Flashing Your Device

Note

The initial Factory setup and build is finished very quick. Follow its status with steps listed in Watching Your Build page.

Prerequisites and Pre-Work

  • A supported board which is either:

    • Capable of booting from eMMC (supported by default if available)
    • Or capable of booting from a suitable microSD Card
  • Wired or WiFi network with internet access.

    • Ethernet cable (if choosing Wired)
    • Console access to your hardware via UART serial (if choosing WiFi)

Note

If you’re starting out and prefer emulation over a physical board, refer to the guide Emulation With QEMU. This guide will walk you through “Flashing the Image,” allowing you to move on to Registering Your Device.

Downloading the System Image

After a successful build, the FoundriesFactory™ Platform produces build artifacts which can be downloaded from the Targets tab of your Factory.

  1. Navigate to the Targets section of your Factory.

  2. Click the Target with the prebuilt-target Trigger.

    Targets tab showing prebuilt-target
  3. Expand the Targets tab clicking on it. This shows a link to the Factory image artifact. Download the Factory image for your machine:

    E.g: lmp-base-console-image-<machine_name>.wic.gz
    Targets tab displaying available artifacts

Note

Most platforms require more than the lmp-base-console-image-<machine_name>.wic.gz artifact for flashing. The required artifacts are board specific and listed on respective pages under Supported Boards or under Qemu. Targets publish all needed files for each platform under Runs.

Important

When you create platform builds later on, the Factory image and artifacts may follow a slightly different naming pattern, such as lmp-factory-image-<machine_name>.

Flashing the Image

The flashing procedure is board specific and we cover separate steps in Supported Boards. Please refer to this section for specifics on flashing your system image using the vendor provided tools. See Qemu for booting Qemu images.

Note

The Linux microPlatform (LmP) enforces eMMC boot whenever possible as this is the path to enable all security features it provides. So for platforms with available eMMC, such as the NXP® i.MX EVKs, booting from eMMC rather than SD is highly recommended and enabled by default.

Booting and Connecting to the Network

After flashing and booting the board with the respective steps for your hardware, follow these steps to connect to the network.

Note

By default, the username and password to log in your device after boot are fio/fio. We recommend changing them once you are in development.

Ethernet (Recommended)

Ethernet works out of the box if a DHCP server is available on the local network.

Connect an Ethernet cable to the board. Your board will connect to the network via Ethernet soon after booting.

WiFi

LmP uses nmcli and NetworkManager to manage network connectivity.

If you are starting without any network connectivity that would give you shell access to your device (like SSH), you will need to connect via UART serial before setting up a WiFi connection. You may need to refer to your hardware vendor’s documentation on UART serial access. We cover the steps to access UART serial for some platforms in Supported Boards.
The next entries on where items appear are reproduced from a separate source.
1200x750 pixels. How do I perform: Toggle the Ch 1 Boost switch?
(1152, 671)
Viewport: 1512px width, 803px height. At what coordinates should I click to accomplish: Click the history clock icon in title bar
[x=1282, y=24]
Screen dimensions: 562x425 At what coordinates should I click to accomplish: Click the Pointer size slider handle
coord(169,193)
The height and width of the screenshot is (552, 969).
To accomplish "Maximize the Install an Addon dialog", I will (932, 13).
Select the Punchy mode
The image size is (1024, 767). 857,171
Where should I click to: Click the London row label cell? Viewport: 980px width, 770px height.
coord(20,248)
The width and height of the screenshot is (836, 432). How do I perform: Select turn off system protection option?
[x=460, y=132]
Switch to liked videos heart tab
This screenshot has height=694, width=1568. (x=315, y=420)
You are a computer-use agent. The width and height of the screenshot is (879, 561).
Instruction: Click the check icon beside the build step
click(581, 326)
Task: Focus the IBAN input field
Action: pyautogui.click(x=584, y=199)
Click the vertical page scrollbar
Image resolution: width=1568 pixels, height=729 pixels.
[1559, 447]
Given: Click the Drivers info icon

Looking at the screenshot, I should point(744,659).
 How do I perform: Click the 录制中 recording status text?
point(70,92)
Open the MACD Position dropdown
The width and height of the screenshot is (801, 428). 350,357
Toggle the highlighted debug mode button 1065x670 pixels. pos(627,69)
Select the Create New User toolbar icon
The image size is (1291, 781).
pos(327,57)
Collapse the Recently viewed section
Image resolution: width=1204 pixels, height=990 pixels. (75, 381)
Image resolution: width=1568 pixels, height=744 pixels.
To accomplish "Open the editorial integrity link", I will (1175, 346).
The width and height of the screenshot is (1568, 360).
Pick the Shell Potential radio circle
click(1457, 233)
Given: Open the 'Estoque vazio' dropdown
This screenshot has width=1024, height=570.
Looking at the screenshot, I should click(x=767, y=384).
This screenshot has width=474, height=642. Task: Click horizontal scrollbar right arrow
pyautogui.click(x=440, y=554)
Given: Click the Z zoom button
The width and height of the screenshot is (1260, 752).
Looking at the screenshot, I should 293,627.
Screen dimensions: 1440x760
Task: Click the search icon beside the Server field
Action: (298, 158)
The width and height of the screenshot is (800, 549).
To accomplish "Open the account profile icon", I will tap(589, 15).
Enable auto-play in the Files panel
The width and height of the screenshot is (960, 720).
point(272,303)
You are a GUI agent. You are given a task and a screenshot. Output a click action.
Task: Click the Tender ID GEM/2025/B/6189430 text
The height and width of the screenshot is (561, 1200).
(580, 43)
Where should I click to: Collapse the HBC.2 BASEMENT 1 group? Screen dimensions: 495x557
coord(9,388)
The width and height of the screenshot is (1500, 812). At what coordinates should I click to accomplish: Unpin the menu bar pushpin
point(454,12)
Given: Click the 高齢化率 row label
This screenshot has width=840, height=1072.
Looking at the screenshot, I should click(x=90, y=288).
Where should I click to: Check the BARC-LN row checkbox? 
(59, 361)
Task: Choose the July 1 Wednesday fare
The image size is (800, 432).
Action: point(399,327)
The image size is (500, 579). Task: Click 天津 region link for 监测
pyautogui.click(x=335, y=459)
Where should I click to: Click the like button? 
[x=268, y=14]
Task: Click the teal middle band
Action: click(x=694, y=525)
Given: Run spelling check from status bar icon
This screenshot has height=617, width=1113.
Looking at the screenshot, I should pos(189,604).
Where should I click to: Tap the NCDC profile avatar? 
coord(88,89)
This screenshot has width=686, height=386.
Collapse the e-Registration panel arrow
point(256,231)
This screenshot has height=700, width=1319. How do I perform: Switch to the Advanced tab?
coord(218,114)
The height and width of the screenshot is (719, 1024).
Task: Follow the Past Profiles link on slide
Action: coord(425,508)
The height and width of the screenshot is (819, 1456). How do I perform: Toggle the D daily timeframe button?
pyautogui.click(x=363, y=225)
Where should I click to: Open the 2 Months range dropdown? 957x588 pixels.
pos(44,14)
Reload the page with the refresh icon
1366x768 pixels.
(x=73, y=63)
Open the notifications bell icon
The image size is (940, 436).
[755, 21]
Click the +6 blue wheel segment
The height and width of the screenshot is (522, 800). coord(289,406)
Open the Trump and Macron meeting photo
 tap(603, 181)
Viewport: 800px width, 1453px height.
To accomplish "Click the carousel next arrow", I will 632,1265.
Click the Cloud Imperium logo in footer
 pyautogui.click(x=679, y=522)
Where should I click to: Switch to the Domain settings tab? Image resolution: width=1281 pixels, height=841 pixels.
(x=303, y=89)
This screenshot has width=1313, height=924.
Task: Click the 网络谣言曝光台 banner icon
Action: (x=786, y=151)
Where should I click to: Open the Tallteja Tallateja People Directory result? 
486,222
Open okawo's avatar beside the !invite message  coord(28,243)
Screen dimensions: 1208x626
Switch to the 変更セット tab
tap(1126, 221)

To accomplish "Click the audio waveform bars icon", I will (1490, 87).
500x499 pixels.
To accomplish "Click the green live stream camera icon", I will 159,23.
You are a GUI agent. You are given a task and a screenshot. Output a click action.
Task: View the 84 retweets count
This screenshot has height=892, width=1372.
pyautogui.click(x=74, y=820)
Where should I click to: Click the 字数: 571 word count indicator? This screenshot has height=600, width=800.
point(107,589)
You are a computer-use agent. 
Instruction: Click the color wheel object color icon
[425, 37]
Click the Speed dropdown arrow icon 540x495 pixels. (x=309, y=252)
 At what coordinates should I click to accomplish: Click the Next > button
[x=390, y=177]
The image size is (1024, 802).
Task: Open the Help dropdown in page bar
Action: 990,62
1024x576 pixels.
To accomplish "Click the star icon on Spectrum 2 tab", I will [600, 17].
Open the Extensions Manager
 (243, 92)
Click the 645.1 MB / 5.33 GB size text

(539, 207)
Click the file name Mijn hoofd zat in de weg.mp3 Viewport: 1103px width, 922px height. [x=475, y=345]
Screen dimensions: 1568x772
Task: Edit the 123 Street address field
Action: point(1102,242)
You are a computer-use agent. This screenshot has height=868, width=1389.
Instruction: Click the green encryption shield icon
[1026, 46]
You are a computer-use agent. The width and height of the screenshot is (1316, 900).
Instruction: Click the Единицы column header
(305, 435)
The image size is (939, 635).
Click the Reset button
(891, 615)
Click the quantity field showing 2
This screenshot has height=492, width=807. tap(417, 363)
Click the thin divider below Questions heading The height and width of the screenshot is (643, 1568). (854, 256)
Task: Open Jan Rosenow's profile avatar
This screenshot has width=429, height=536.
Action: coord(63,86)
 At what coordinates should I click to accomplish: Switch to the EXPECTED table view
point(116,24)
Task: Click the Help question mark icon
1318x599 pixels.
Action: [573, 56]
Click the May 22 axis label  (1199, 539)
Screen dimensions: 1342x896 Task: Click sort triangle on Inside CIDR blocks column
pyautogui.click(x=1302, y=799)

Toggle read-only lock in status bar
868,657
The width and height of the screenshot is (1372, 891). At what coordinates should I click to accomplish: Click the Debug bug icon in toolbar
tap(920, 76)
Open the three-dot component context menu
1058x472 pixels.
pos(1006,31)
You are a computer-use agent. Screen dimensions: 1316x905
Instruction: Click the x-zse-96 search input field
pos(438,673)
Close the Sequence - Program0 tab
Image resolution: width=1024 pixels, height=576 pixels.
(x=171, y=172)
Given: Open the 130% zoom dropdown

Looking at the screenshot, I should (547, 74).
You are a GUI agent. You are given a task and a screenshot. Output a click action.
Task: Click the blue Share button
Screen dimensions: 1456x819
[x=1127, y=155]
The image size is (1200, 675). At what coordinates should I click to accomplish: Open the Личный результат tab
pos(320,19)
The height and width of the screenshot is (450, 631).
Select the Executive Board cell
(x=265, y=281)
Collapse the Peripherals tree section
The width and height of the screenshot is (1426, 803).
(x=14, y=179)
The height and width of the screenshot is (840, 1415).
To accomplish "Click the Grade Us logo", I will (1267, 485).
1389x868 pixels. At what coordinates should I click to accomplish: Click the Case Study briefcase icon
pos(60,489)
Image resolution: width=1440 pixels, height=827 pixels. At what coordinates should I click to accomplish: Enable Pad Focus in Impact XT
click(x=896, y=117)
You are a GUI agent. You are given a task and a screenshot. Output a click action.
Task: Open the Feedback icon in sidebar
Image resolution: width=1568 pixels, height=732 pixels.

Once you have gained shell access to the device, log in with fio/fio username and password. After logged, you can add a new WiFi SSID by using nmcli:

sudo nmcli device wifi connect NETWORK_SSID password NETWORK_PASSWORD

Logging in via SSH

To login via SSH, run:

ssh fio@<machine-name>.local

Where fio is the username and <machine-name> is the hostname of your device. The default password is fio.

By default, your device hostname is set to a unique string that specify the platform chosen during Factory creation (machine). Check Board Machine Names for a list of supported platform and their machine values.

Tip

Here are some examples of default hostnames:

raspberrypi4-64.local
intel-corei7-64.local
imx8mm-lpddr4-evk.local

Note

For this to work, your PC needs to support zeroconf. The hostname must be unclaimed.

If this does not work, see Troubleshooting below for advice.

Troubleshooting

If the above methods to SSH into your board do not work, there are additional things to try.

  1. Get the IP address of your device:
  • Temporarily enable and connect to the UART serial (detailed steps for some platforms can be found in Supported Boards) and determine available IP addresses with:

    • Ethernet:

      ip addr show eth0 scope global
      
    • WiFi:

      ip addr show wlan0 scope global
      
  • Or list the connected devices and their local IP addresses on your network router’s administrative interface.